Consumer recognizable content that begins its life on the web and where ownership does not ultimately reside within a content gatekeeper company controlled by Bewkes, Iger, Malone, Murdoch, Redstone, Roberts, or Stringer is coming… 

  • Does Jon Stewart really need the Daily Show?  Does Does Conan really need TBS?
  • Can Netflix make an original movie or TV show successful because it knows its audience has an affinity for this type of show and/or specific actors/directors – meaning it can use its recommendation engine to drive exposure?
  • Could the Huffington Post start its own web-based cable network to compete with CNN, in addition to the newspapers with whom it already competes?
  • While Charlie Sheen’s initial foray into web video has been crude at best, the potential is there.  Imagine if he received funding to do an original web-based series, distributed over Youtube or Hulu?  Twitter and Facebook would quickly get the message out and he would have distribution to a vast global network of devices and platforms.  

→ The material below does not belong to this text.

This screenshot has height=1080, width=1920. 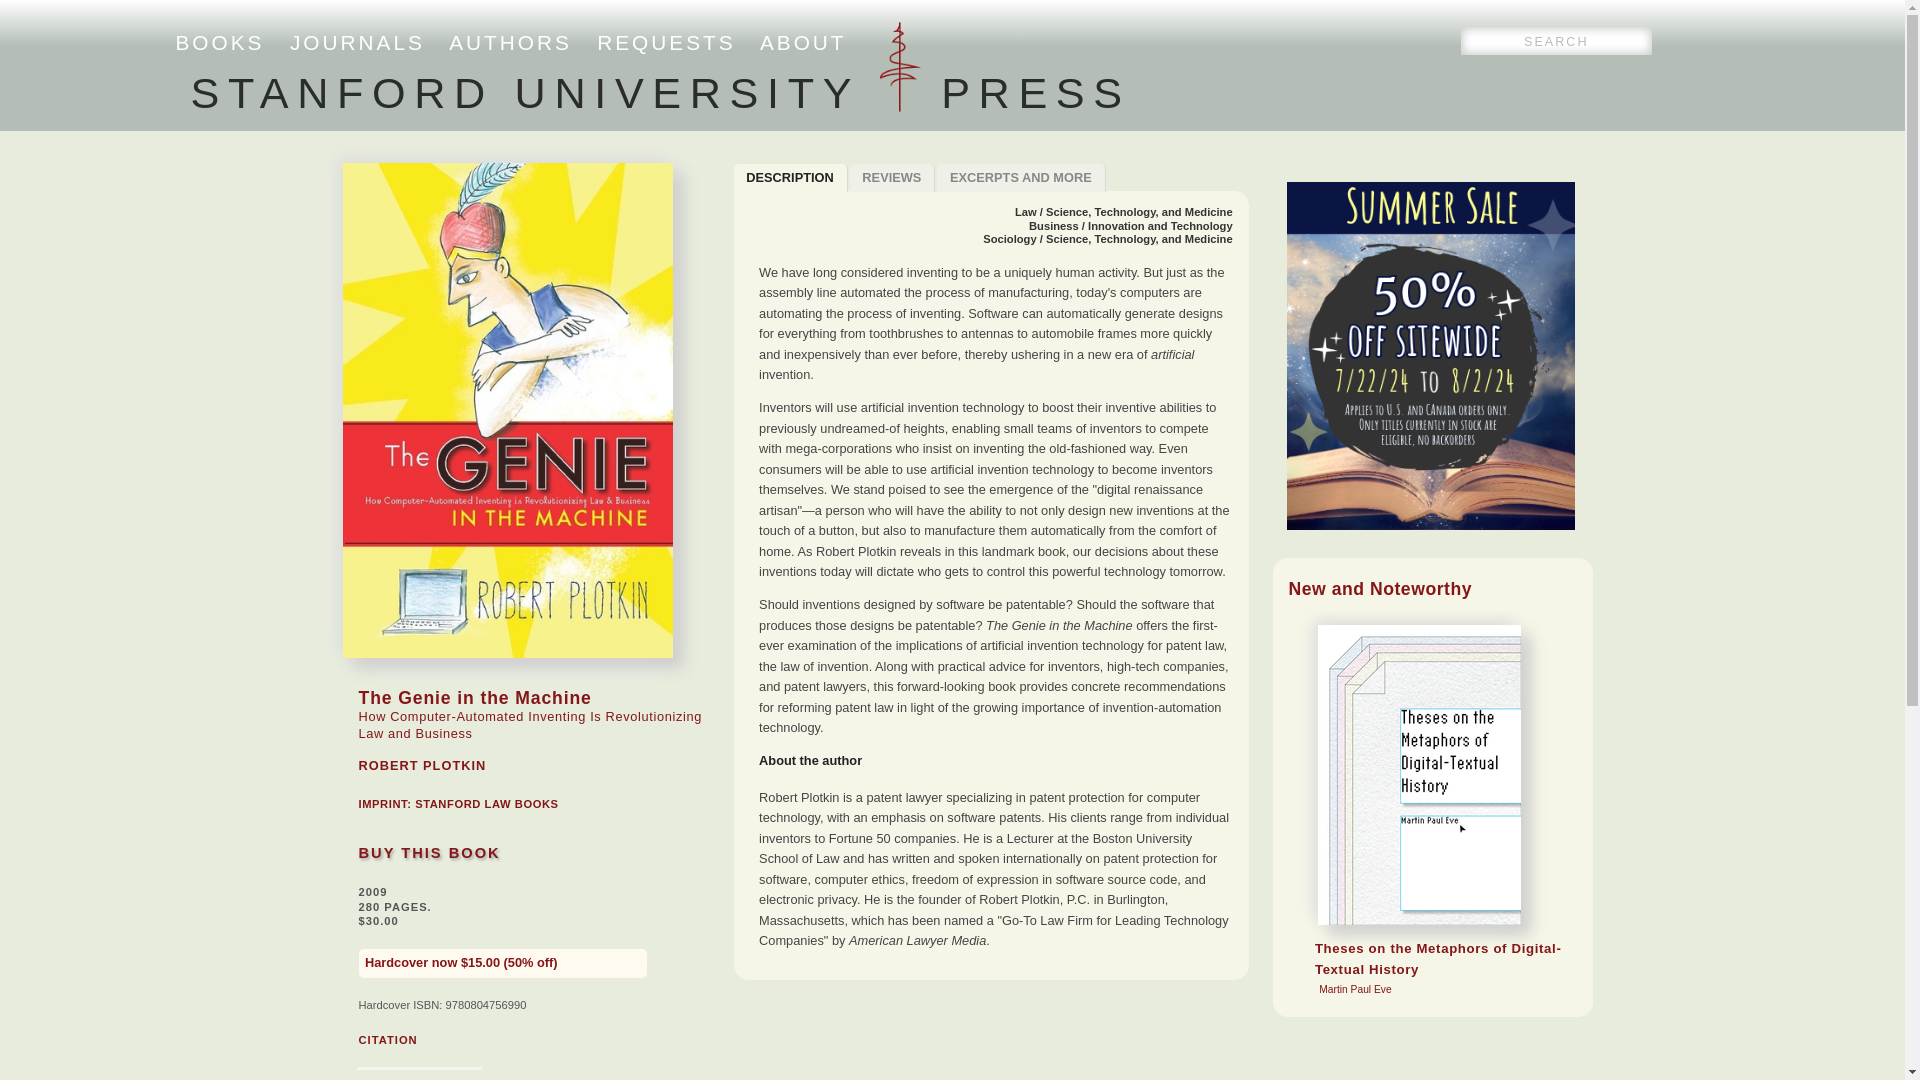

It may still be a bit too early for any of the above to concepts to occur and/or be successful.  However, we sense they are all becoming increasingly realistic by the day and that none of these concepts are years away.  The result will be more competition for talent/content – driving up costs for the established media industry players with traditional media viewership negatively impacted (lower ratings) over time.

From a consumer standpoint, the disruption of the historic media ecosystem should be a positive.  Consumers have already benefited from a wider array of content choices (such as when cable networks launched original programming to compete with broadcast).  Now the prospect of competition from web-based platforms should only help to further increase content choice for consumers.